The House of Representatives voted in favor of the USA Freedom Act – a bill that would restrict the National Security Agency’s bulk collection of phone records – setting up a tussle over the measure in the Senate. The Washington Post reports:
Congress must act by June 1 or the NSA’s existing authority, under Section 215 of the 2001 Patriot Act, lapses, and along with it not only the phone records program but also other intelligence authorities that the government says are crucial to detecting and preventing terrorist attacks.
Senate Majority Leader Mitch McConnell (R-Ky.) has said he plans to move forward with a renewal of the NSA’s existing authority. A federal appeals court in New York ruled last week that that law did not provide sufficient legal authority for the phone records program, but key backers of the program say they believe no changes to the law are necessary.
The New York Times reports:
So for the N.S.A., which has been internally questioning the cost effectiveness of bulk collection for years, the bill would make the agency’s searches somewhat less efficient, but it would not wipe them out. With the approval of the Foreign Intelligence Surveillance Court, the spy agencies or the F.B.I. could request data relevant to an investigation. Corporate executives have said that while they would have to reformat some data to satisfy government search requirements, they could most likely provide data quickly.
Wired writes that “Civil liberties groups like the Electronic Frontier Foundation and others are divided in their support of the bill. Many say it’s better than nothing, but hope that the Senate will add wording to strengthen protections before passage.”
* WORLD * The Amtrak train that derailed outside Philadelphia on Tuesday night was apparently traveling at 106 mph, more than twice the limit for that particular zone, which includes a sharp curve. Details have begun to emerge of the victims of the crash, while some passengers are still missing.
* Full crash coverage from Philly.com is here.
The circumstances of the crash have prompted a fresh debate over the nation’s infrastructure spending, particularly on transportation. John Cassidy writes at The New Yorker:
It’s no mystery why much of our public infrastructure is overloaded and crumbling. America is a growing country, and investment in infrastructure has failed to keep up with expanding needs. According to the Congressional Budget Office, in the nineteen-fifties and sixties we spent close to five per cent of G.D.P. on new transport and water projects, and on maintaining existing systems. European nations still spend about that much today, while China and other rapidly developing Asian countries spend close to twice as much.

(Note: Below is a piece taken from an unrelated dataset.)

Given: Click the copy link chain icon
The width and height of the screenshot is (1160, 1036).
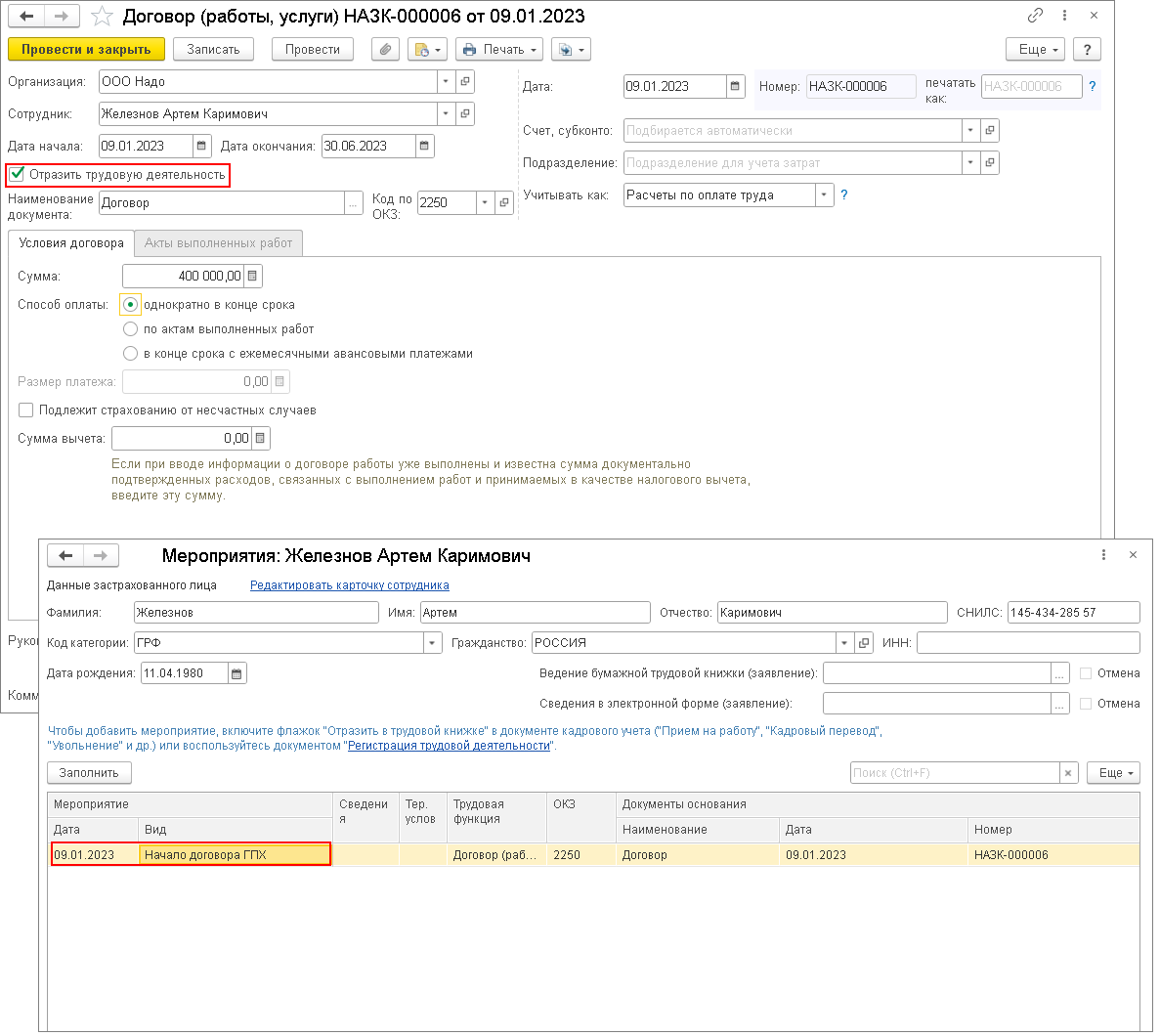Looking at the screenshot, I should tap(1035, 16).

In the United States, however, spending on infrastructure is only about half of what it used to be, relative to G.D.P.
It’s also worth revisiting this from the FT’s Robert Wright:
Reuters has an exclusive that the Czech Republic blocked Iran from purchasing “a large shipment of sensitive technology useable for nuclear enrichment” earlier this year, after false documents raised suspicion.
* CULTURE * Former Daily Show correspondent Samantha Bee is planning to launch her own late-night show.
* SPORTS * Juventus will play Barcelona for the Champions League title, after drawing 1-1 at Real Madrid, enough to see them through on aggregate.
The New York Rangers defeated the Washington Capitals in an overtime thriller to advance to the Eastern Conference final against the Tampa Bay Lightning. Game One is on Saturday afternoon at Madison Square Garden.